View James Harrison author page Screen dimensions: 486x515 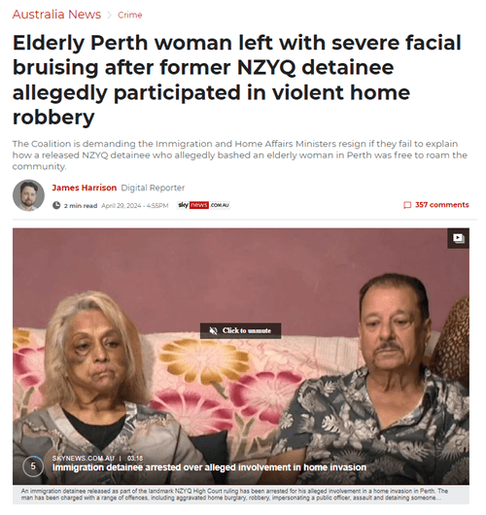coord(85,188)
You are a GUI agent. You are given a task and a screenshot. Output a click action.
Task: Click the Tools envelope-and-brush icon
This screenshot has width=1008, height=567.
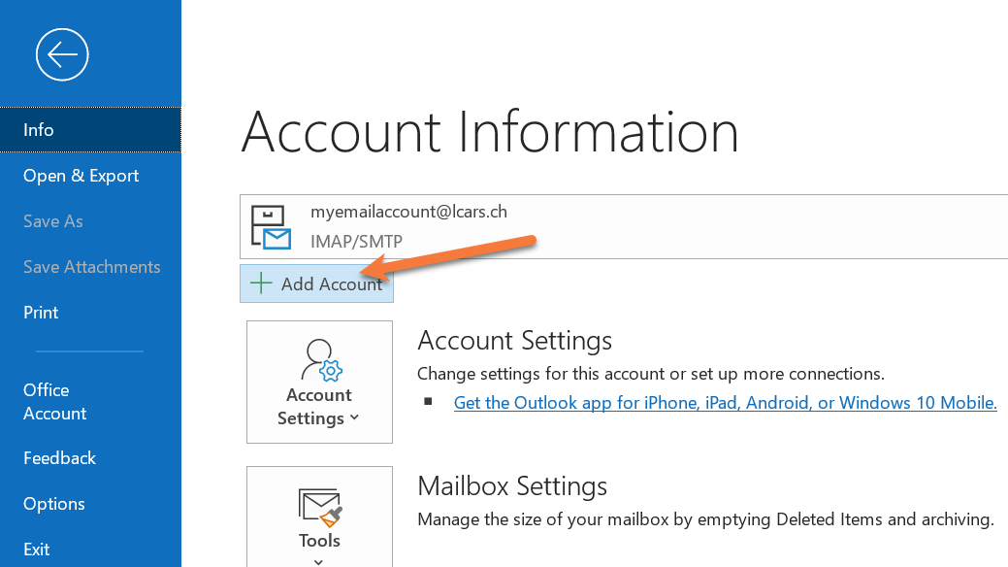(319, 505)
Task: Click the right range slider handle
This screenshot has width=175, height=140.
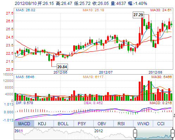Action: [173, 133]
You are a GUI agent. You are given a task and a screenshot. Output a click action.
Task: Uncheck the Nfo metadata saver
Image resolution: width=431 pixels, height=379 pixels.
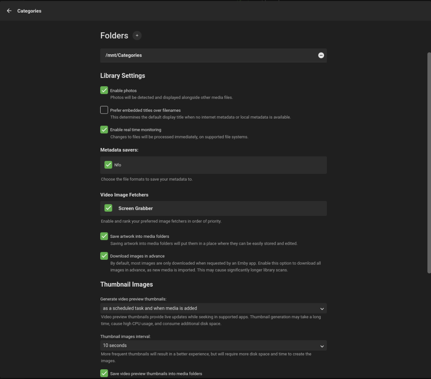pos(108,165)
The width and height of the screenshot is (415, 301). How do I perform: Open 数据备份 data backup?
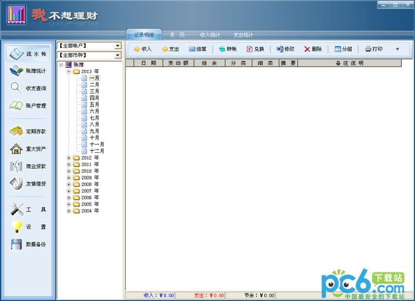(x=28, y=244)
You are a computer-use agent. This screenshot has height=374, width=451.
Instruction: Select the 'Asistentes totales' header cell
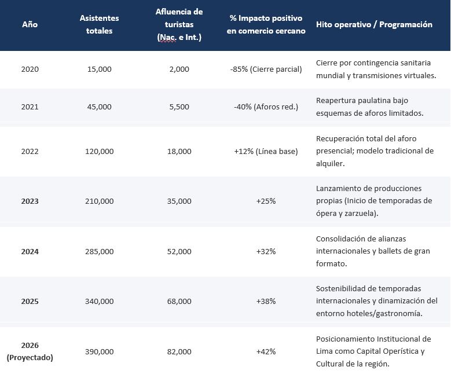[99, 24]

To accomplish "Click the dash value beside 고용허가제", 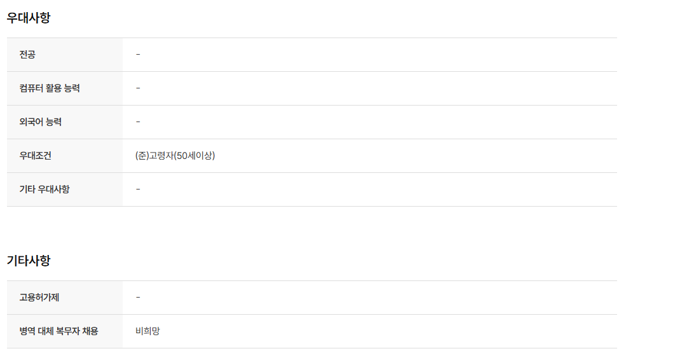I will 138,298.
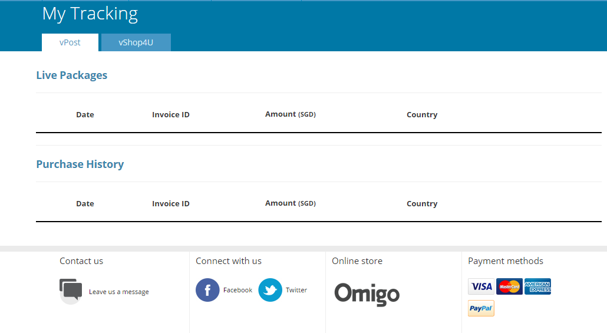Click Amount (SGD) header under Live Packages
Viewport: 607px width, 333px height.
point(290,114)
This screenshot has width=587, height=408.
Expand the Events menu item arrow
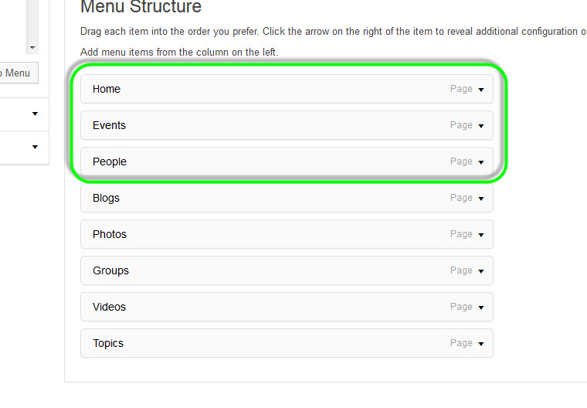click(481, 126)
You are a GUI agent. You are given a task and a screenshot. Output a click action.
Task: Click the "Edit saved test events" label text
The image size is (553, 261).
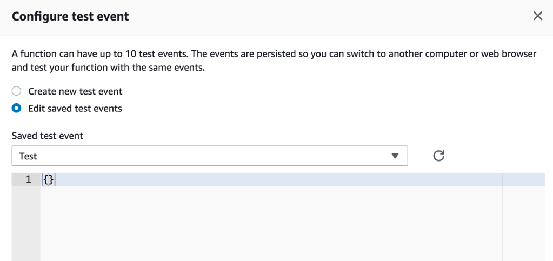coord(75,108)
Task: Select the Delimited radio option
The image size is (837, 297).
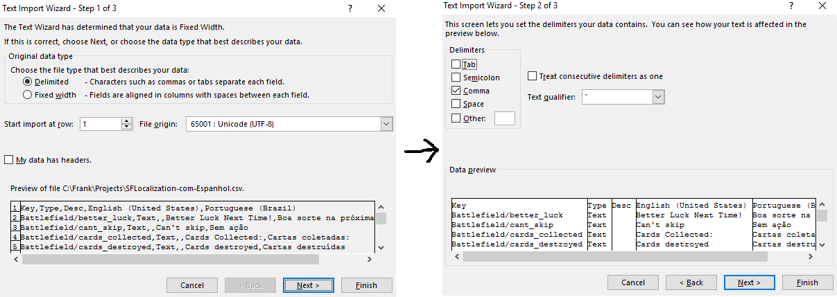Action: click(x=28, y=82)
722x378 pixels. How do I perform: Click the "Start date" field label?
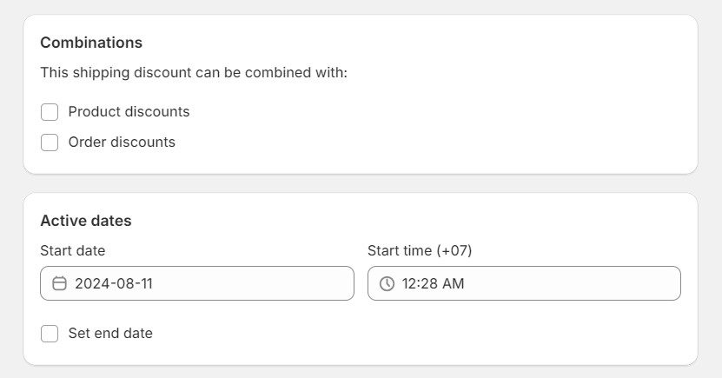(72, 250)
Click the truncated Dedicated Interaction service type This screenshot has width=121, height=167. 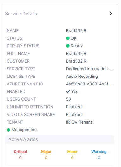point(89,69)
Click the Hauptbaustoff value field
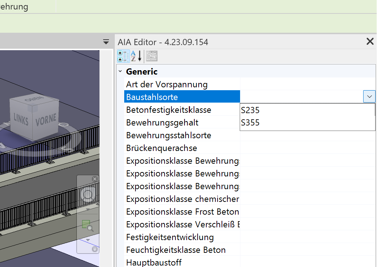Image resolution: width=377 pixels, height=267 pixels. 307,262
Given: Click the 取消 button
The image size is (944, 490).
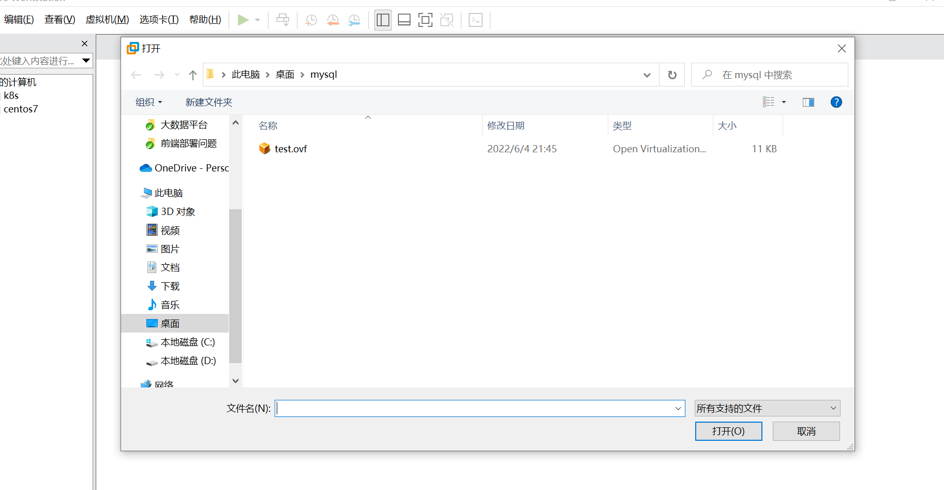Looking at the screenshot, I should (x=806, y=431).
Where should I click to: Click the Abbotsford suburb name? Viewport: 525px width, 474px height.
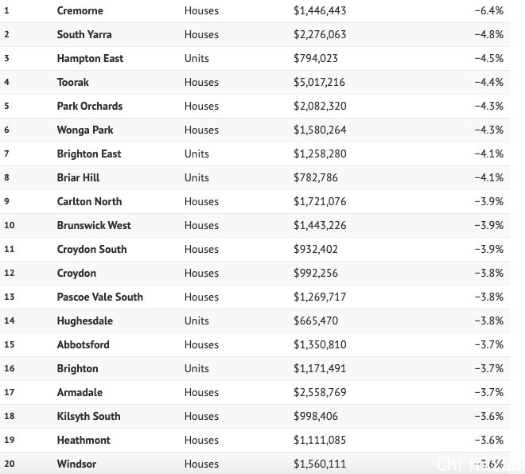click(83, 344)
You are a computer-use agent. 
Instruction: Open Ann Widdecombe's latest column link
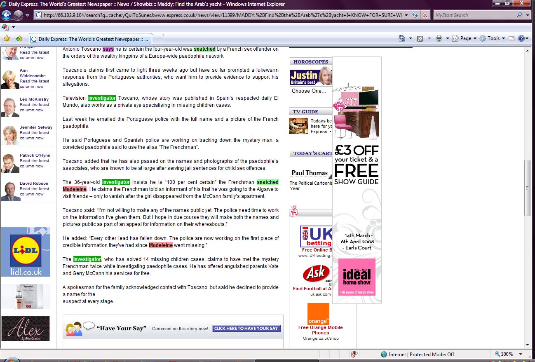click(x=34, y=81)
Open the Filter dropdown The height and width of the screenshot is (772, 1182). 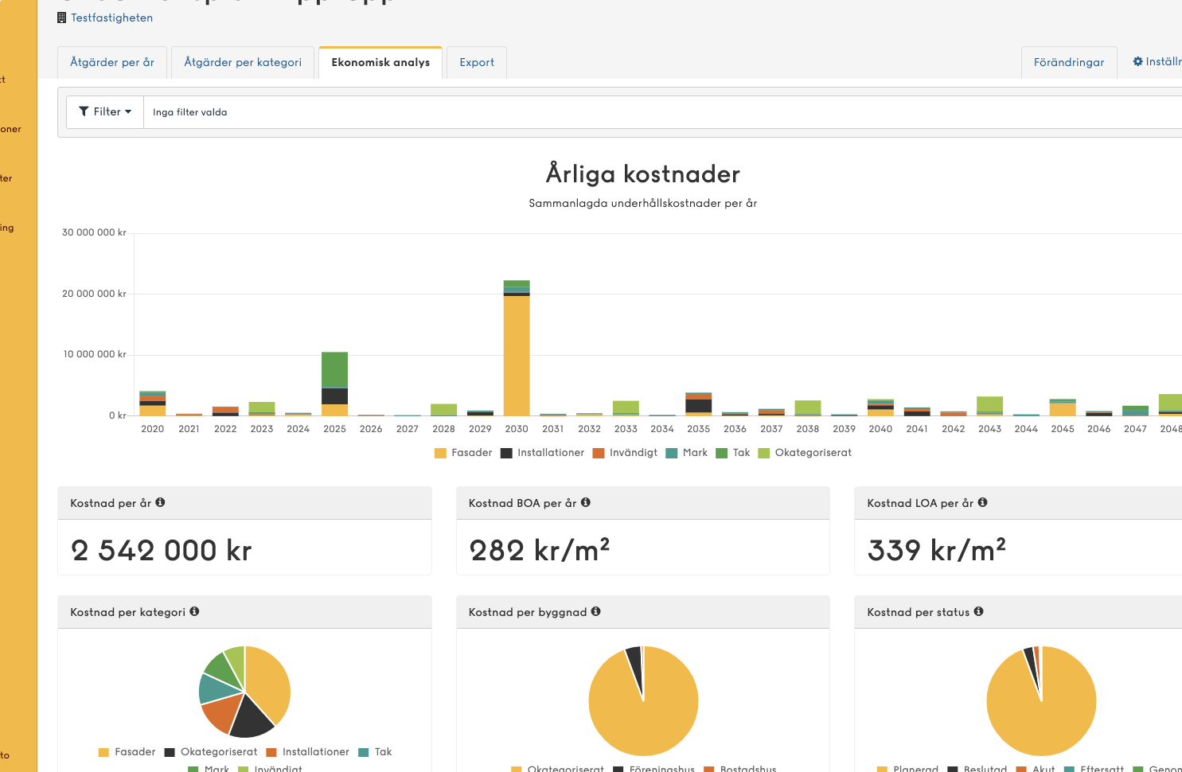(x=105, y=112)

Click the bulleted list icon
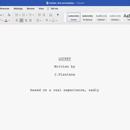[x=17, y=15]
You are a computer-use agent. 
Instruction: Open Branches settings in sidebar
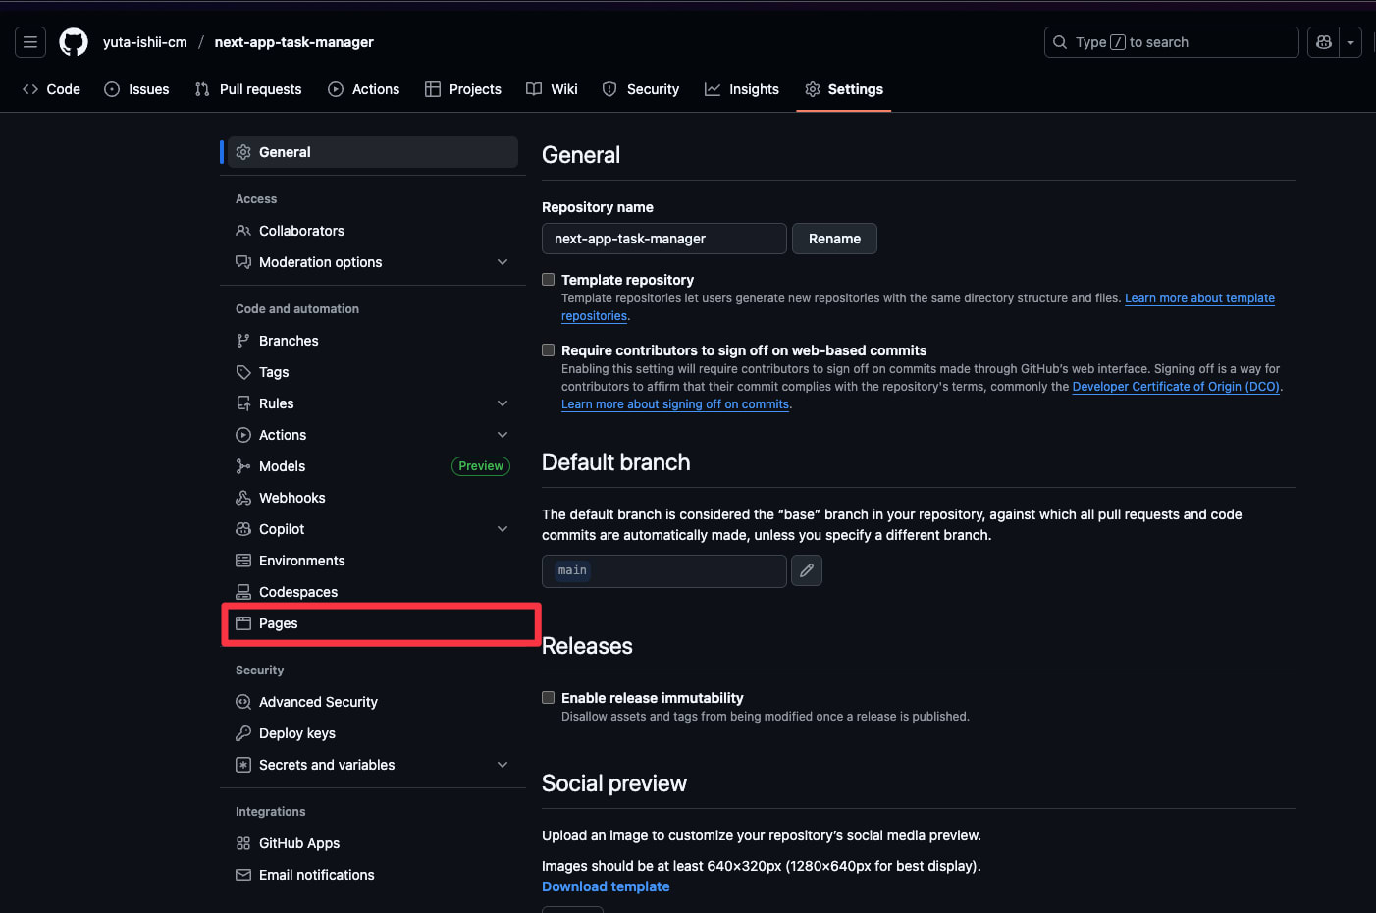click(x=289, y=341)
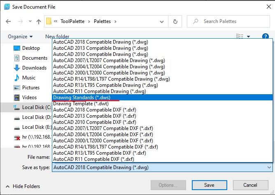Viewport: 275px width, 195px height.
Task: Pick AutoCAD R11 Compatible Drawing (*.dwg)
Action: tap(99, 91)
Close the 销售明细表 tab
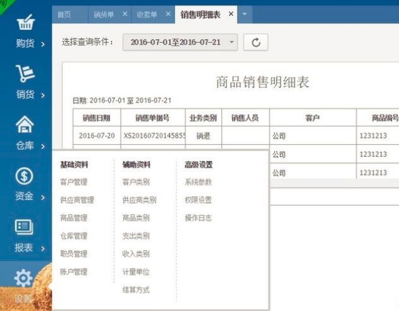This screenshot has height=311, width=399. (230, 13)
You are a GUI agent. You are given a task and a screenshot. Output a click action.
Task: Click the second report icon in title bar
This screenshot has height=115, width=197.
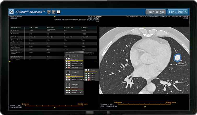54,12
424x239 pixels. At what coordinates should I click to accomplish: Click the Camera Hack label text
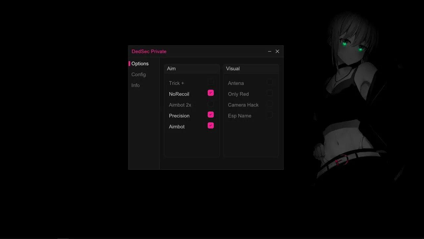243,105
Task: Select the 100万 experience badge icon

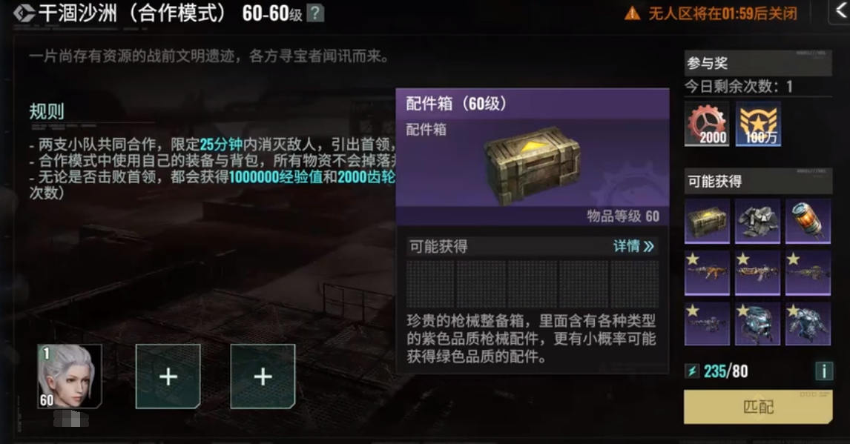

◆ ◆ ◆ ◆ ◆ ◆ ◆

DIRECTIONS FOR THIS TASK
Beginning at the line that contains "Close the 销售明细表 tab", transcribe it and every later line through the last line of the data above, exactly, and drop the pictures.

RESULT
Close the 销售明细表 tab
This screenshot has height=311, width=399. (230, 13)
You are a GUI agent. You are given a task and a screenshot. Output a click action.
Task: Click the second report icon in title bar
This screenshot has height=115, width=197.
54,12
424x239 pixels. At what coordinates should I click to accomplish: Click the Camera Hack label text
243,105
Task: Select the 100万 experience badge icon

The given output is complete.